Gegründet wurde die PARTEI von Ex-Titanic-Chefredakteur Martin Sonneborn, der sich mit diesem Buch „in eine Reihe mit anderen großen Machwerken (von Hitler, Kohl, Schröder)“ stellt. Es geht um die Geschichte der PARTEI bis heute, von den Anfängen als Helfershelfer eines unbekannten hessischen SPD-Kandidaten über die piratenmäßige Okkupierung von CDU-Plakaten bis hin zum bisher größten Erfolg: der Zulassung zur Bundestagswahl 2005. Zusammen mit anderen „sonstigen Parteien“ holte die PARTEI 4 Prozent der Stimmen. Die ihr zustehenden Wahlwerbespots veräußerte sie damals übrigens meistbietend als Schleichwerbung an den Billigfluganbieter hlx, der sich kurz darauf in TUIfly umbenannte.
Liebe OSZE – rettet die Wahlen!
Wer etwas darüber lernen will, wie in Deutschland Politik-Marketing richtig betrieben wird, der sollte sich schleunigst das Parteibuch kaufen, diese CD anhören oder den vor kurzem in den Kinos angelaufenen Parteifilm der PARTEI ansehen. Das ist nicht nur informativer als jeder Besuch im Reichstagsgebäude, sondern äußerst unterhaltsam. Bleiben wir bei der vorliegenden Doppel-CD, einer gekürzten Version des Buchs „Das Partei Buch. Wie man in Deutschland eine Partei gründet und die Macht übernimmt“ (erschienen bei Kiepenheuer & Witsch). Auf CD 1 finden sich interessante Feldstudien zu den Unbilden, denen sich eine kleine, neugegründete Partei gegenüber sieht. Die PARTEI agiert dabei professionell und den Regeln konform – und legt gerade deswegen den Politbetrieb in viel überzeugenderer Weise bloß als beispielsweise ein Horst Schlämmer.
Auf CD 2 geht es dann in die Außenpolitik: Sonneborn berichtet von der Reise einer Parteidelegation nach Georgien im Jahr 2007, wo man sich als „deutsche Arbeiterpartei“ mit der befreundeten Oppositionspartei trifft, sich für den Bruch des Hitler-Stalin-Paktes entschuldigt (große Begeisterung auf georgischer Seite) und den Kniefall à la Brandt medienwirksam wiederholt. Leider ist gerade dieser höchst amüsante geopolitische Ausflug – zumindest auf der CD – reichlich kurz geraten.

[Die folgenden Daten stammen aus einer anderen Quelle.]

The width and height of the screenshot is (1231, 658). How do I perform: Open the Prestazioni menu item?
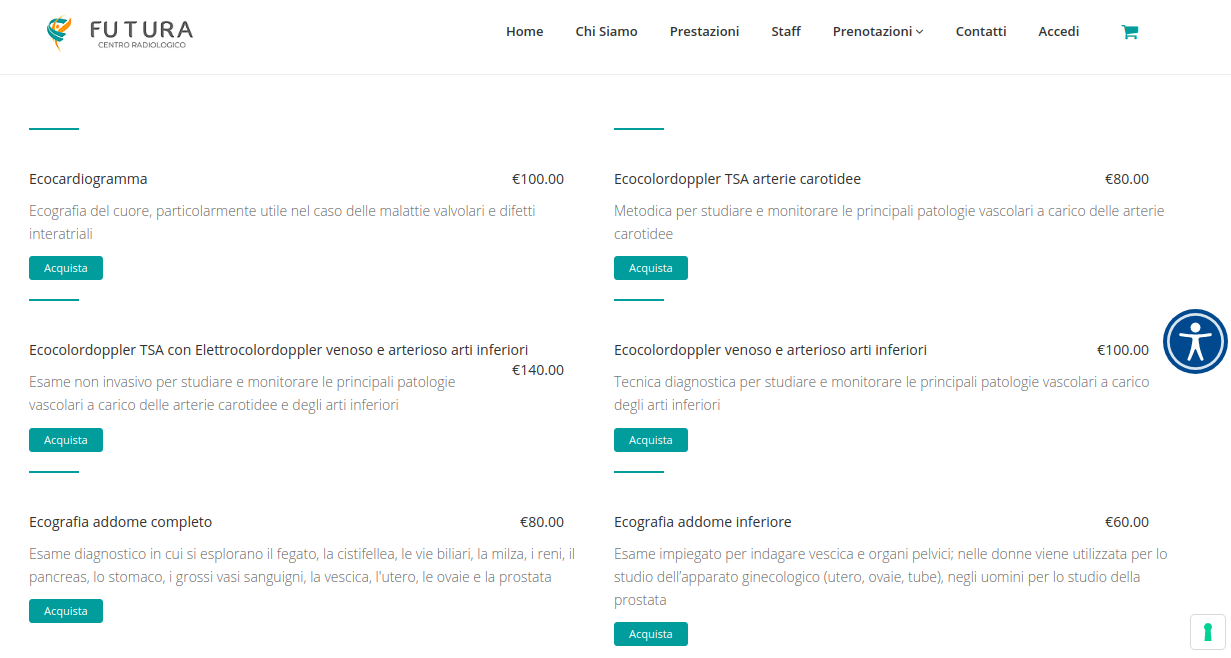point(704,32)
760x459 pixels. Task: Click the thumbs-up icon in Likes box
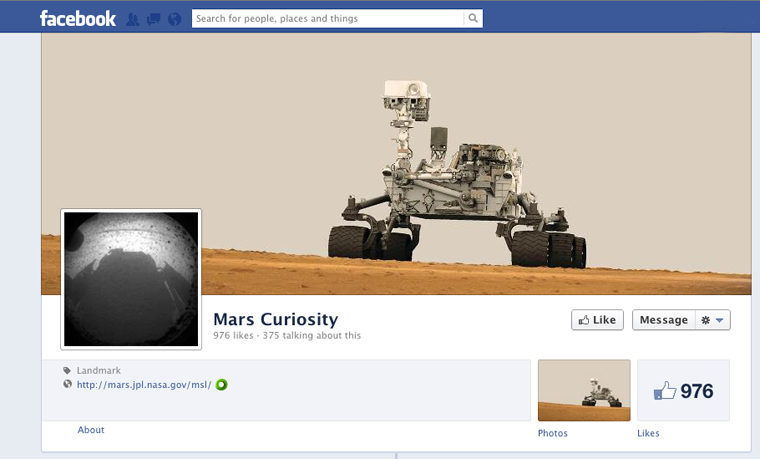665,391
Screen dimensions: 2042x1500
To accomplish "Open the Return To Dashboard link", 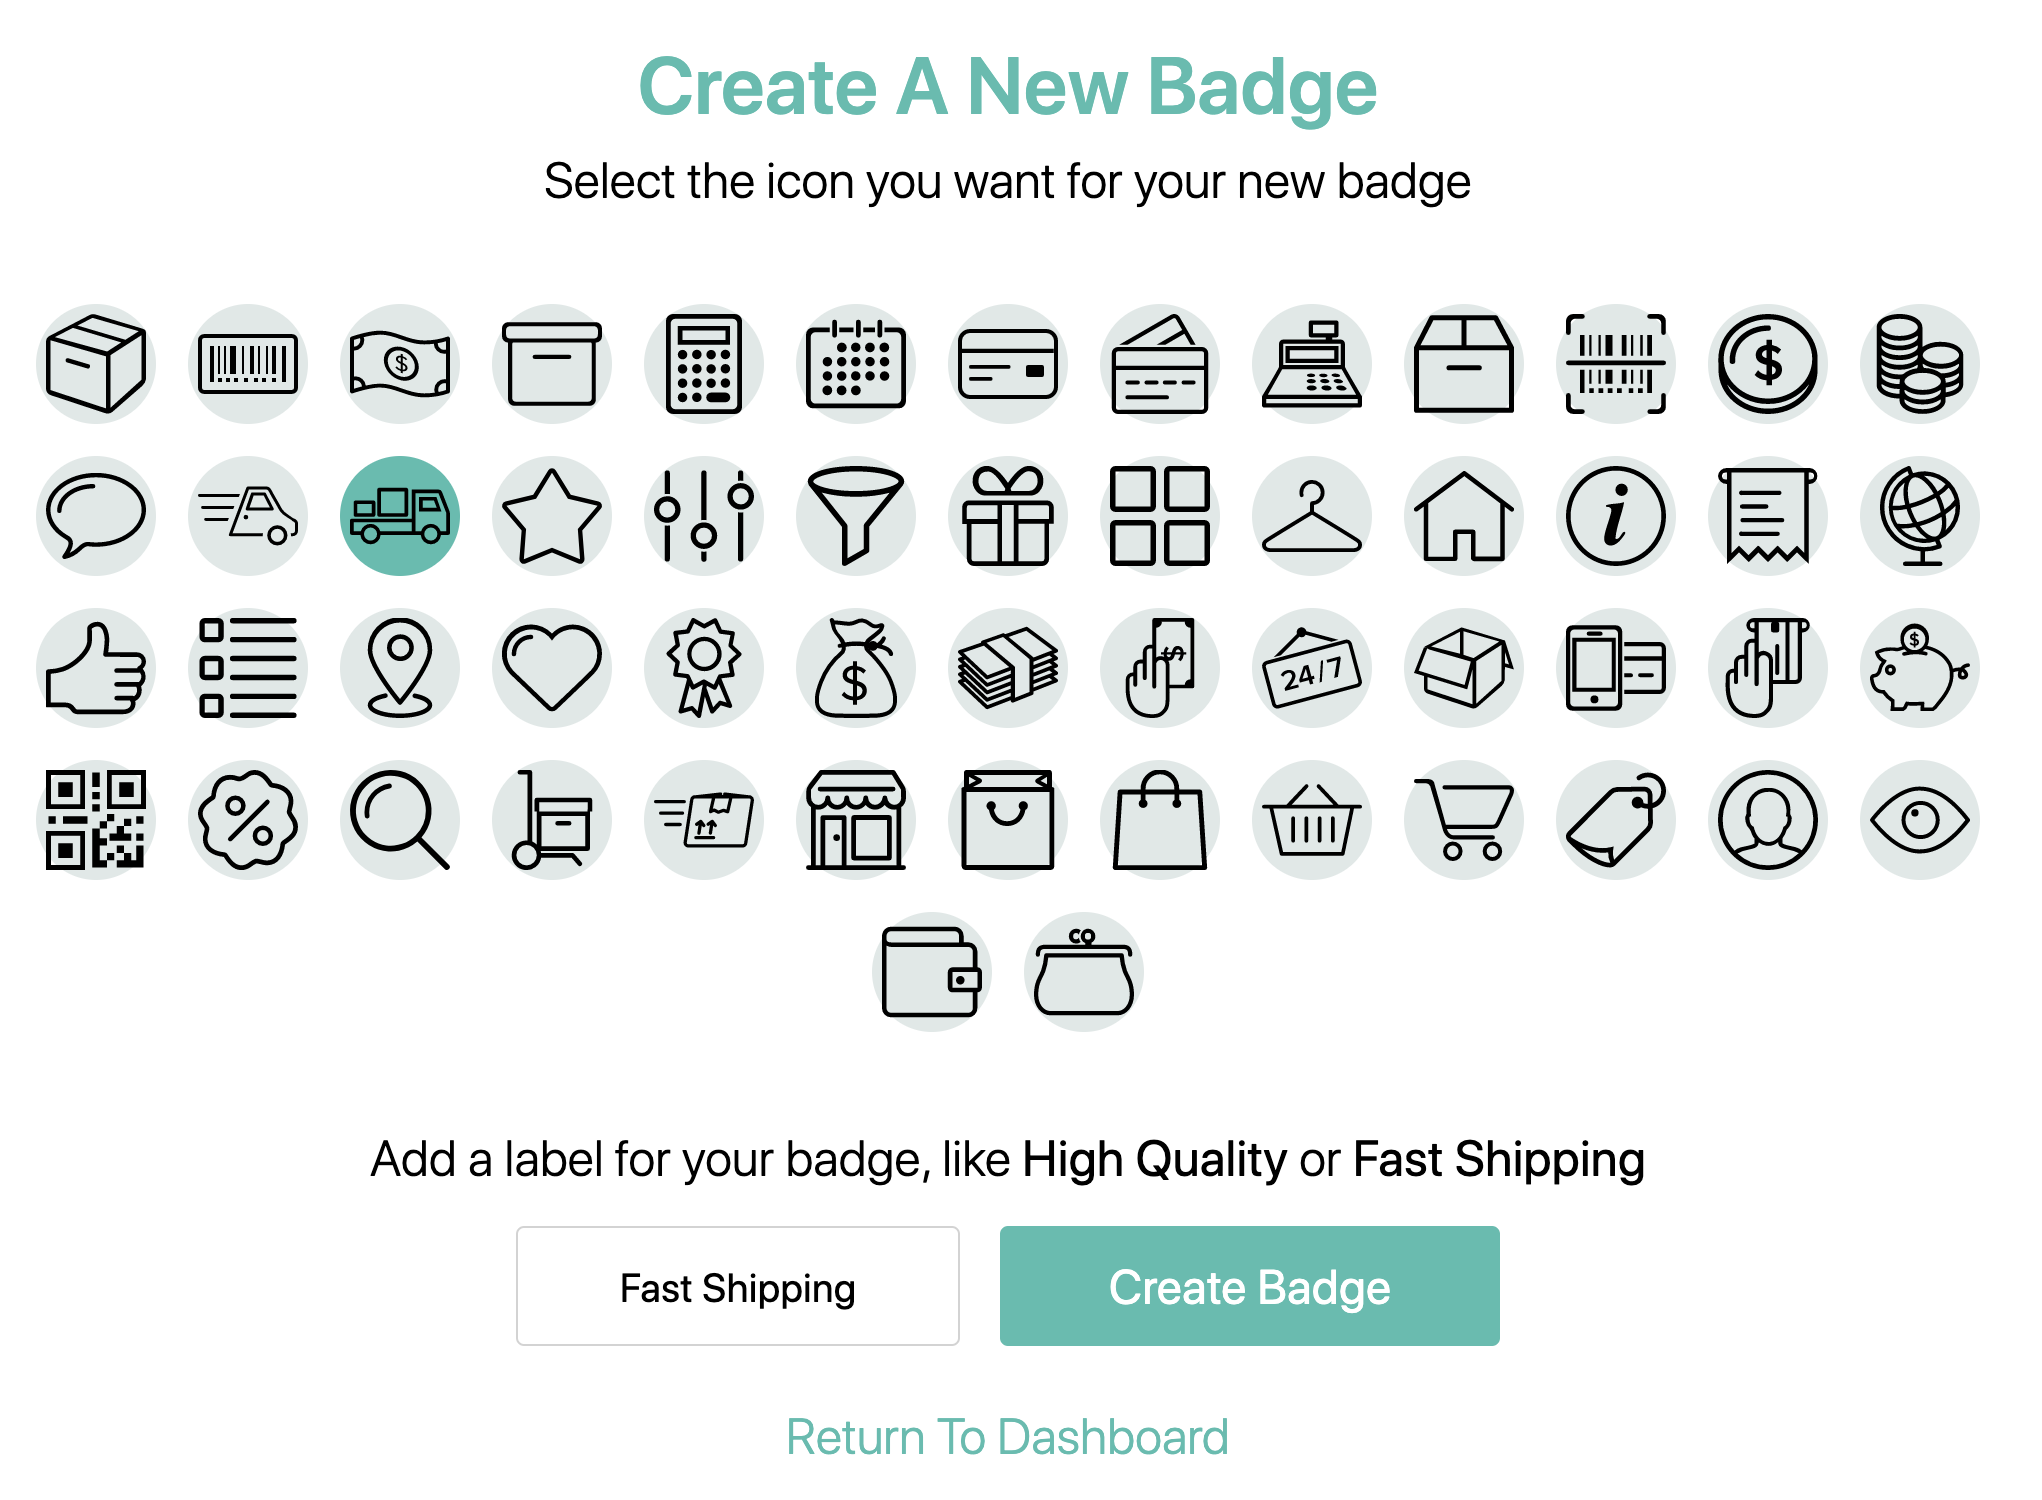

Man sollte sich also ruhig auch das Buch zur Hand nehmen, um mehr zu erfahren. Auf ihrer Homepage verkündet die PARTEI übrigens mittlerweile, dass sie die Bundestagswahl im Nachhinein anfechten wird – das steht ihr laut Bundesverfassungsgesetz zu. „Und da wir somit die Wahl wiederholen lassen werden, ist Ihre Teilnahme an der Bundestagswahl eigentlich überflüssig.
Nehmen Sie sich für den 27. September etwas Schönes vor: gehen Sie trinken oder mit Hund/Kindern ins Grüne!“ Oder nutzen Sie in der Wahlkabine die handlichen Wahlscheinergänzungsaufkleber, die die PARTEI ebenfalls auf der Homepage zum Download anbietet. Ansonsten bleibt nur der Hilferuf: Liebe OSZE – rettet die Wahlen!
Tina Manske
Martin Sonneborn: Das Partei-Hörbuch. Mit Serdar Somuncu, Franziska Pigulla und vielen O-Tönen. 2 CDs, Laufzeit ca. 110 Minuten. WortArt, 2009.
Das Buch ,,Das Partei Buch. Wie man in Deutschland eine Partei gründet und die Macht übernimmt“ ist im Verlag Kiepenheuer & Witsch erschienen.